Information about Antiandrogens
The antiandrogens are medications that act by binding to intracellular androgen receptors, preventing the effects of endogenous androgens on target tissues such as testes, hair follicles, hypothalamus, pituitary, ovaries and prostate gland.
Mechanism of action of Antiandrogens
The antiandrogens are used for a variety of hyperandrogenic states such as acne, hirsutism, and paraphilias, but their major use is in therapy of prostate cancer. Chemically, antiandrogens are classified into steroidal (such as cyproterone acetate) and nonsteroidal (including flutamide, nilutamide and bicalutamide). Cyproterone, despite evaluation in many clinical trials, has yet to receive FDA approval for use the United States, largely because of its potential for hepatotoxicity. In contrast, flutamide, nilutamide and bicalutamide are now approved and in general clinical use for therapy of prostate cancer. The largest and longest clinical experience has been with flutamide which has been shown to produce clinical remission in patients with prostate cancer, and is also used in hyperandrogenic states including acne and hirsutism. Nilutamide has been extensively studied and is indicated for use in combination with surgical castration for the treatment of metastatic prostate cancer and is recommended to be started at the time of orchiectomy. Unlike flutamide, nilutamide has not been evaluated in detail as therapy of hirsutism or acne. Bicalutamide, the most recent antiandrogen to be approved for use in the United States, is also used in therapy of prostate cancer, but has not been approved for use in nonmalignant hyperandrogenic states.

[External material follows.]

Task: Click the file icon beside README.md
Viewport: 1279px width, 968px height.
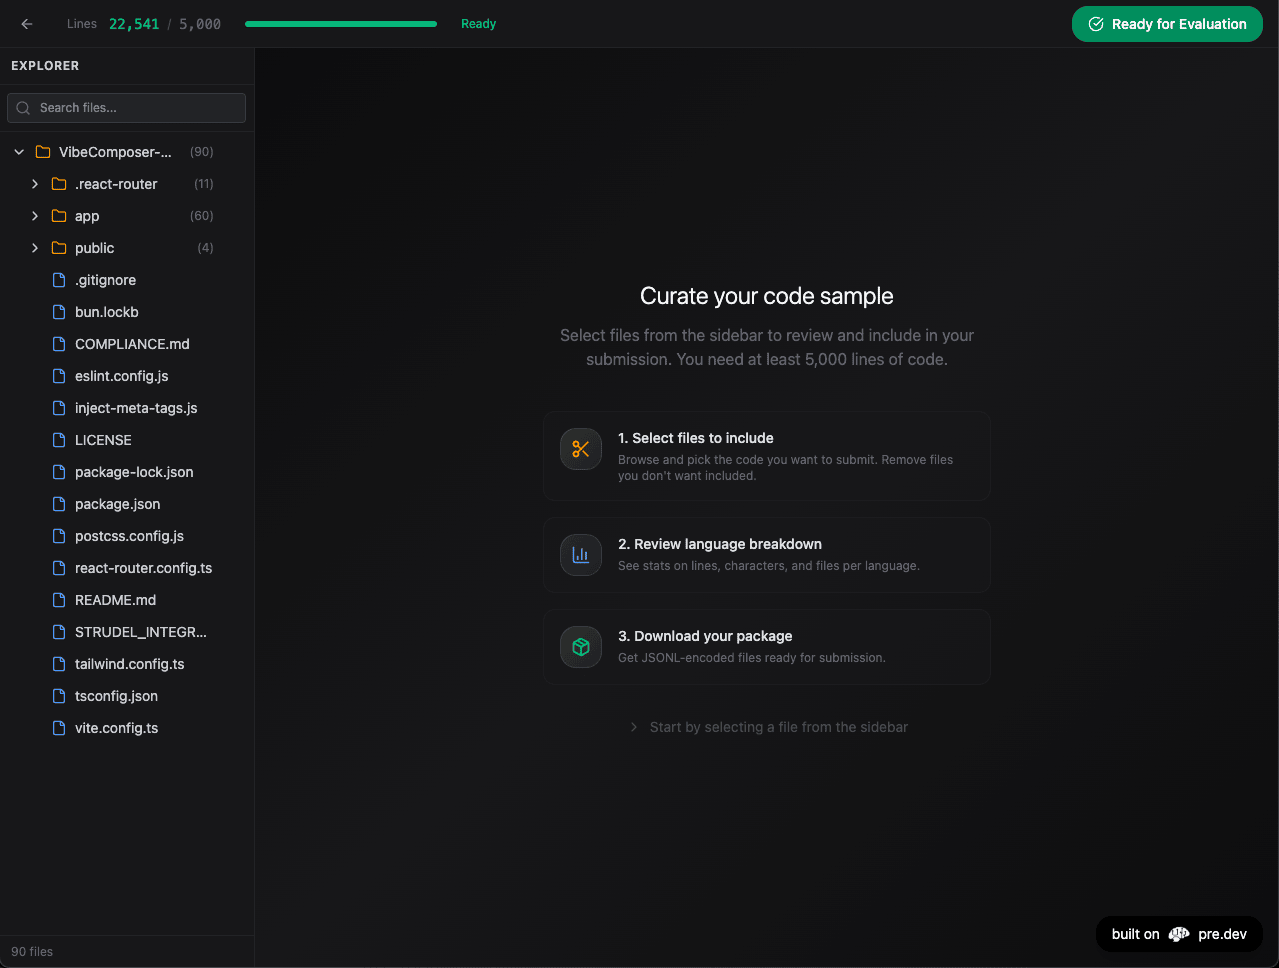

Liver toxicity of Antiandrogens
All three nonsteroidal antiandrogens have been linked to instances of liver injury. Minor asymptomatic elevations in serum aminotransferase levels occur in 10% to 62% of patients on long term antiandrogen therapy, and prominent elevations (3 to 5 times the ULN) in 1% to 10%, the rates being somewhat higher for flutamide than nilutamide or bicalutamide. Instances of acute hepatitis with jaundice and even acute liver failure have been reported with all three antiandrogens. While most reports have related to flutamide, this may be due to its more extensive use. The rate of clinically apparent acute liver injury during prolonged antiandrogen therapy is reported to be as high as 9%, but is probably in the range of 0.1% to 1%. Screening for serum aminotransferase levels during the first few months of therapy is often recommended, but the effectiveness of this approach in preventing serious liver injury and death has not been shown.

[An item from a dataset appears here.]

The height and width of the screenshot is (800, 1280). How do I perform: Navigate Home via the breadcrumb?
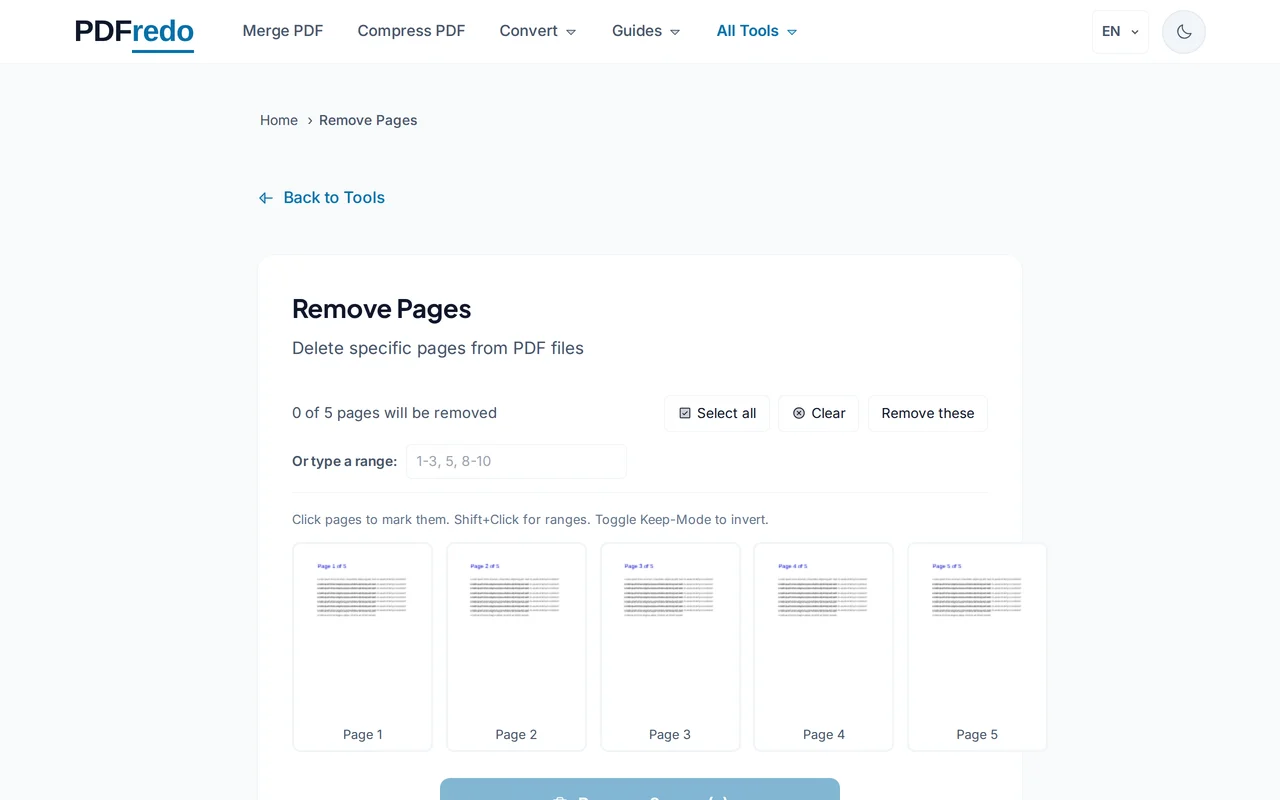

Abiraterone is a more recently developed antiandrogen used to treat prostate cancer. Abiraterone is a steroid inhibitor of CYP17, an enzyme in the pathway of androgen production which has been shown to be effective in prolonging relapse free and overall survival in men with metastatic, castration-resistant prostate cancer. Abiraterone has been linked to a moderate rate of serum aminotransferasae elevations during therapy, but the abnormalities are usually mild and transient, and instances of clinically apparent liver injury have not been linked to use of this agent, although its general use has been limited.